Toyota could start building electric cars in Kentucky as soon as 2025 by updating an existing factory, Nikkei reported Tuesday.
The move could allow Toyota vehicles to qualify for the $7,500 federal tax credit under new rules, instituted under the Inflation Reduction Act (IRA), requiring North American assembly of vehicles and battery packs. Toyota previously announced plans to make EV batteries in the U.S. at a new North Carolina factory by 2025.
Located in Georgetown, Kentucky, the factory reportedly eyed for EV production opened in 1988. It currently builds Camry Hybrid and RAV4 Hybrid models for the main Toyota brand, as well as Lexus ES sedans and inline-4 and V-6 engines. Toyota says the factory is currently capable of producing 550,000 vehicles and more than 600,000 engines annually.
Per the report, Toyota is also aiming to produce 200,000 EVs in the U.S. from 2026 onward.
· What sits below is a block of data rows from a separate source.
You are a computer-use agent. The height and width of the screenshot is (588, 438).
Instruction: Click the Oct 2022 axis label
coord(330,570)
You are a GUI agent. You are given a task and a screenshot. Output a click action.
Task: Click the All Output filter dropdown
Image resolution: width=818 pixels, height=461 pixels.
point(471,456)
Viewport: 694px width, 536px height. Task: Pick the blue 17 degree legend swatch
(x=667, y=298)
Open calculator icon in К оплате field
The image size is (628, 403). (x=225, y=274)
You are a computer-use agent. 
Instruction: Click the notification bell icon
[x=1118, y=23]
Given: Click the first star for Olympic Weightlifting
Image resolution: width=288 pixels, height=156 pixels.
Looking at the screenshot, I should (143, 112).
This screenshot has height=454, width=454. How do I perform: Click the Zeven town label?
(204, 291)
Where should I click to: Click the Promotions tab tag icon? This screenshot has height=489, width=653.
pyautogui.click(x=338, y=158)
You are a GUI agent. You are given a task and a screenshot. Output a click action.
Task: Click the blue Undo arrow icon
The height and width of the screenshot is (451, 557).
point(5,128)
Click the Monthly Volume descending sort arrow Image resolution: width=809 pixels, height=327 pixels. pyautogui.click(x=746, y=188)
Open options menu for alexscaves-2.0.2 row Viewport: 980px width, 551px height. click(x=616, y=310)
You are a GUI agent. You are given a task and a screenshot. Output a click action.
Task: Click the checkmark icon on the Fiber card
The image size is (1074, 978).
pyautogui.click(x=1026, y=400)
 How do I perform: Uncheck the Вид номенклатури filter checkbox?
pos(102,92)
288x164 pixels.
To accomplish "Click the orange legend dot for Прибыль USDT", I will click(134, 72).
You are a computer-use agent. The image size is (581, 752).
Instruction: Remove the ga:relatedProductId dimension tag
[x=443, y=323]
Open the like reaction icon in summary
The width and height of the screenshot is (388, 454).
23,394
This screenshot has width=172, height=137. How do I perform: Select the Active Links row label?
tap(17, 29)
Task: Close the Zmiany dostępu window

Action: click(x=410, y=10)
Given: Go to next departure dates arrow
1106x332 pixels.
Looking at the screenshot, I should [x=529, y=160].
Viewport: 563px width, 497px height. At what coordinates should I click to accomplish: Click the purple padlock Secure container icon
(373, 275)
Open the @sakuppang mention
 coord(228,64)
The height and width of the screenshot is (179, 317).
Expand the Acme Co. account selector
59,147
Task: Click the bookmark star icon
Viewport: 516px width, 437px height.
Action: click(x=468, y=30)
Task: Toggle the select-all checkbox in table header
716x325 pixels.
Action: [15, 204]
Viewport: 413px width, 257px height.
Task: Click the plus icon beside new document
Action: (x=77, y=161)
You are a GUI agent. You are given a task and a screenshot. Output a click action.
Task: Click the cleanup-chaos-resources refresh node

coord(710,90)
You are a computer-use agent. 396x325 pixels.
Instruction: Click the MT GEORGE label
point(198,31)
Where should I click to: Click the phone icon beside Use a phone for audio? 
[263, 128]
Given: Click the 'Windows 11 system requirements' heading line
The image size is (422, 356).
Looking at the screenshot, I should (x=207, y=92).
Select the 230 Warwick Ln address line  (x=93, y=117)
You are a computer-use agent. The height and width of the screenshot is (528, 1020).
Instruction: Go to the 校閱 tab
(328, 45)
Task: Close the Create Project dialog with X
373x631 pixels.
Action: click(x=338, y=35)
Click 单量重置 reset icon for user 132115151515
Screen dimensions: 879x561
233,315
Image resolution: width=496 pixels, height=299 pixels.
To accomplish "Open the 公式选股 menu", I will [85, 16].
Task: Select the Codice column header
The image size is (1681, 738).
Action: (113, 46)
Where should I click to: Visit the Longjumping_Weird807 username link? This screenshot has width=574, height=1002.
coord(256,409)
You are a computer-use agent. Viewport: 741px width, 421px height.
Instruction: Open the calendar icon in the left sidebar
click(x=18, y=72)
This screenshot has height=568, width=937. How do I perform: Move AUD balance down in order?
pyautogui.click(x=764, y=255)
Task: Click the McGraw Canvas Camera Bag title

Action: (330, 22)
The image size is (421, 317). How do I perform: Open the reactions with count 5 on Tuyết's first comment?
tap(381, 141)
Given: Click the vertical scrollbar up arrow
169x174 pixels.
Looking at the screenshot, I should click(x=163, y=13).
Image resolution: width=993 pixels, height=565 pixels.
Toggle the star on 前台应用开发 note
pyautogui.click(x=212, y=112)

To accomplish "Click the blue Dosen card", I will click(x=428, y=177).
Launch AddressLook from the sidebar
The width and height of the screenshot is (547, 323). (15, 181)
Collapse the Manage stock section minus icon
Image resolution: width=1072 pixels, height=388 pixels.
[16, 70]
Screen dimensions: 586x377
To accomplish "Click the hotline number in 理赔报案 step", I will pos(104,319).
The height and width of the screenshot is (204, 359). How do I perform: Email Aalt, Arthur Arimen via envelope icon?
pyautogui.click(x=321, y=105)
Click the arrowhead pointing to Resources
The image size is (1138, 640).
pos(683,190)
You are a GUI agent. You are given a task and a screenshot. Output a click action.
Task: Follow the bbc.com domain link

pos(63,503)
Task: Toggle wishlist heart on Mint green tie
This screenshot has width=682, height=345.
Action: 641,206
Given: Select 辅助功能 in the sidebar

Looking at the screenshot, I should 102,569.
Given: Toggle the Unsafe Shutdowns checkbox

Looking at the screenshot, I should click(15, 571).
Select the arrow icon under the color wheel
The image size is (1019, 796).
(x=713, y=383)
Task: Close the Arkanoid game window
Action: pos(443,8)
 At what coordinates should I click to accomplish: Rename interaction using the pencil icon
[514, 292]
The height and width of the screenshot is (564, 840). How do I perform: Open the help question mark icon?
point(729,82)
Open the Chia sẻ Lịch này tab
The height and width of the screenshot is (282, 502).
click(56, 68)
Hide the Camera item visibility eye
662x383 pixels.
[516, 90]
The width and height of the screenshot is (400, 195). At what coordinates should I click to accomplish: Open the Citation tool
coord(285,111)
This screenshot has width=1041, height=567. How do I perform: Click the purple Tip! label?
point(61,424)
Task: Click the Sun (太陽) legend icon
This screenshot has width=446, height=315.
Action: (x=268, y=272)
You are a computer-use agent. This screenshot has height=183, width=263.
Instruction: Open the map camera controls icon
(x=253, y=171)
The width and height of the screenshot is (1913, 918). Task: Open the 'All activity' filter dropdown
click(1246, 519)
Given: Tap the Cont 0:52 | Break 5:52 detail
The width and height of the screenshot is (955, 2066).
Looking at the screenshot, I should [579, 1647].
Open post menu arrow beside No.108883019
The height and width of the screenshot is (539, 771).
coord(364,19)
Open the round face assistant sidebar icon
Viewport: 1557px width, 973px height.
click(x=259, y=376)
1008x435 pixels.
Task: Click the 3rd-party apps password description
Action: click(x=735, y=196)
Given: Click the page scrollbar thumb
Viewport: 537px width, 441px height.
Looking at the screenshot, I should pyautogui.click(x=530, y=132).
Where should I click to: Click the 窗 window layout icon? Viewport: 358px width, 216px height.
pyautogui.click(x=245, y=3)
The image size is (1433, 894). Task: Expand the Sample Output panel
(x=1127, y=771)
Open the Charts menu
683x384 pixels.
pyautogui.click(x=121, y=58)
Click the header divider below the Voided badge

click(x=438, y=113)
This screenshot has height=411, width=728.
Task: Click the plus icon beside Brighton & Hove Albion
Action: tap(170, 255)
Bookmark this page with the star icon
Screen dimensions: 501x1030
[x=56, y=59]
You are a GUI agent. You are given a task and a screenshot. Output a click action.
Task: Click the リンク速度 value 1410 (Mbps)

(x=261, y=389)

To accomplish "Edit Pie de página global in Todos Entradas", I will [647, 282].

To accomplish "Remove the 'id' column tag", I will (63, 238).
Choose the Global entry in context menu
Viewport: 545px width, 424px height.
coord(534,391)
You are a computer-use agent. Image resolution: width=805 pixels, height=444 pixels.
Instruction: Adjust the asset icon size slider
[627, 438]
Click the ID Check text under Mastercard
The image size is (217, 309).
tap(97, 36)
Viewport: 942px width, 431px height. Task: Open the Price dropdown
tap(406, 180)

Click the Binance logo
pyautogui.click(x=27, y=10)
Along with production in Japan, China, and India, the automaker is aiming to produce one million EVs globally by that time, according to the report.
This would be a rapid change of course for Toyota. As Nikkei notes, over over nine million Toyota vehicles produced in 2022, just 24,000 were EVs. And while Toyota is Japan’s largest automaker, in the EV field it’s outclassed by Tesla, which sold 1.31 million vehicles globally last year, Nikkei noted.
Toyota’s change of CEO does not likely signal a huge shift to more EVs, and as recently as last month the automaker again presented its logic behind emphasizing hybrids. Although Toyota’s accelerated battery plans are probably the strongest hint that it’s serious about making EVs in the U.S. An under-construction North Carolina battery plant originally slated to make hybrid batteries is now getting a $2.5 billion expansion to accommodate EV battery production.
A dedicated EV platform was also reportedly given the green light, but it may be five years off. Toyota currently has nothing like Hyundai’s E-GMP or Volkswagen’s MEB platform that’s designed for high-volume production.
That might mean the first EVs assembled in the U.S. would either be conversions of internal-combustion models, or perhaps built on the same e-TNGA platform as the Toyota BZ4X, Subaru Solterra, and Lexus RZ 450e. All three models are heading to the U.S., although some of the accompanying tech, like a steer-by-wire yoke, won’t be available at launch.